Word for word, restate each entry in the listing below.

---------- GIVEN DATA ----------

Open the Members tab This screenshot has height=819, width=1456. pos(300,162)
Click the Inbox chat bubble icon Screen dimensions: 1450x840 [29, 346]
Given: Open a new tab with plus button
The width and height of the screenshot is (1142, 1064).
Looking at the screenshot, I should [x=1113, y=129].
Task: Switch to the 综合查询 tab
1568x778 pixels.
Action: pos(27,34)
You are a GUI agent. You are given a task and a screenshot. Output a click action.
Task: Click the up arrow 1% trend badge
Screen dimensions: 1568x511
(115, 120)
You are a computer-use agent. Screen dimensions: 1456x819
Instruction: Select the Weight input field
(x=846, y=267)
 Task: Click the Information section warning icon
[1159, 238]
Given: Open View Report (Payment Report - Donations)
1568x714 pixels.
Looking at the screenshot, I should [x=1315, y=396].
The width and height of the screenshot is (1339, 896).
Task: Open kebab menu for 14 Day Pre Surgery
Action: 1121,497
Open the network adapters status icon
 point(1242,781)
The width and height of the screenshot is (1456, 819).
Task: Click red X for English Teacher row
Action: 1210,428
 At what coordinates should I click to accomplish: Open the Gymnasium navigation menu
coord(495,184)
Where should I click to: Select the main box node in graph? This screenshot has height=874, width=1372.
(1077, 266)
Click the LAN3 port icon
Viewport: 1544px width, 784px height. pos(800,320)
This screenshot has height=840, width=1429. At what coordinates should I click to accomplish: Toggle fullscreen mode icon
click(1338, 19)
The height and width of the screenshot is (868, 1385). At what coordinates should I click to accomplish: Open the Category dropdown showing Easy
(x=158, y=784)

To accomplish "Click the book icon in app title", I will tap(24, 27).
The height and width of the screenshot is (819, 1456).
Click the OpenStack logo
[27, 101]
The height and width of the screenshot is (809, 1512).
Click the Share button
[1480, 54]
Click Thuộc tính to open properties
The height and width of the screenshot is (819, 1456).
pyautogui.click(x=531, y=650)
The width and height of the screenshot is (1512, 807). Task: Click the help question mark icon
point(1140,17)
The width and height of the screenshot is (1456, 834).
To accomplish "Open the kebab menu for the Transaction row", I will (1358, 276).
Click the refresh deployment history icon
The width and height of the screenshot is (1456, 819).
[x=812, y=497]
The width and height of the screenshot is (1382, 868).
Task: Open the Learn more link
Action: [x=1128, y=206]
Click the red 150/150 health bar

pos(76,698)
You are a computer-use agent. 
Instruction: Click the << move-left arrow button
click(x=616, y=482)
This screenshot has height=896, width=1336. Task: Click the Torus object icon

----------

TASK RESULT
Open the Members tab This screenshot has height=819, width=1456. pos(300,162)
Click the Inbox chat bubble icon Screen dimensions: 1450x840 [29, 346]
Given: Open a new tab with plus button
The width and height of the screenshot is (1142, 1064).
Looking at the screenshot, I should [x=1113, y=129].
Task: Switch to the 综合查询 tab
1568x778 pixels.
Action: pos(27,34)
You are a GUI agent. You are given a task and a screenshot. Output a click action.
Task: Click the up arrow 1% trend badge
Screen dimensions: 1568x511
(115, 120)
You are a computer-use agent. Screen dimensions: 1456x819
Instruction: Select the Weight input field
(x=846, y=267)
 Task: Click the Information section warning icon
[1159, 238]
Given: Open View Report (Payment Report - Donations)
1568x714 pixels.
Looking at the screenshot, I should [x=1315, y=396].
The width and height of the screenshot is (1339, 896).
Task: Open kebab menu for 14 Day Pre Surgery
Action: 1121,497
Open the network adapters status icon
 point(1242,781)
The width and height of the screenshot is (1456, 819).
Task: Click red X for English Teacher row
Action: 1210,428
 At what coordinates should I click to accomplish: Open the Gymnasium navigation menu
coord(495,184)
Where should I click to: Select the main box node in graph? This screenshot has height=874, width=1372.
(1077, 266)
Click the LAN3 port icon
Viewport: 1544px width, 784px height. pos(800,320)
This screenshot has height=840, width=1429. At what coordinates should I click to accomplish: Toggle fullscreen mode icon
click(1338, 19)
The height and width of the screenshot is (868, 1385). At what coordinates should I click to accomplish: Open the Category dropdown showing Easy
(x=158, y=784)

To accomplish "Click the book icon in app title", I will tap(24, 27).
The height and width of the screenshot is (819, 1456).
Click the OpenStack logo
[27, 101]
The height and width of the screenshot is (809, 1512).
Click the Share button
[1480, 54]
Click Thuộc tính to open properties
The height and width of the screenshot is (819, 1456).
pyautogui.click(x=531, y=650)
The width and height of the screenshot is (1512, 807). Task: Click the help question mark icon
point(1140,17)
The width and height of the screenshot is (1456, 834).
To accomplish "Open the kebab menu for the Transaction row", I will (1358, 276).
Click the refresh deployment history icon
The width and height of the screenshot is (1456, 819).
[x=812, y=497]
The width and height of the screenshot is (1382, 868).
Task: Open the Learn more link
Action: [x=1128, y=206]
Click the red 150/150 health bar

pos(76,698)
You are a computer-use agent. 
Instruction: Click the << move-left arrow button
click(x=616, y=482)
This screenshot has height=896, width=1336. Task: Click the Torus object icon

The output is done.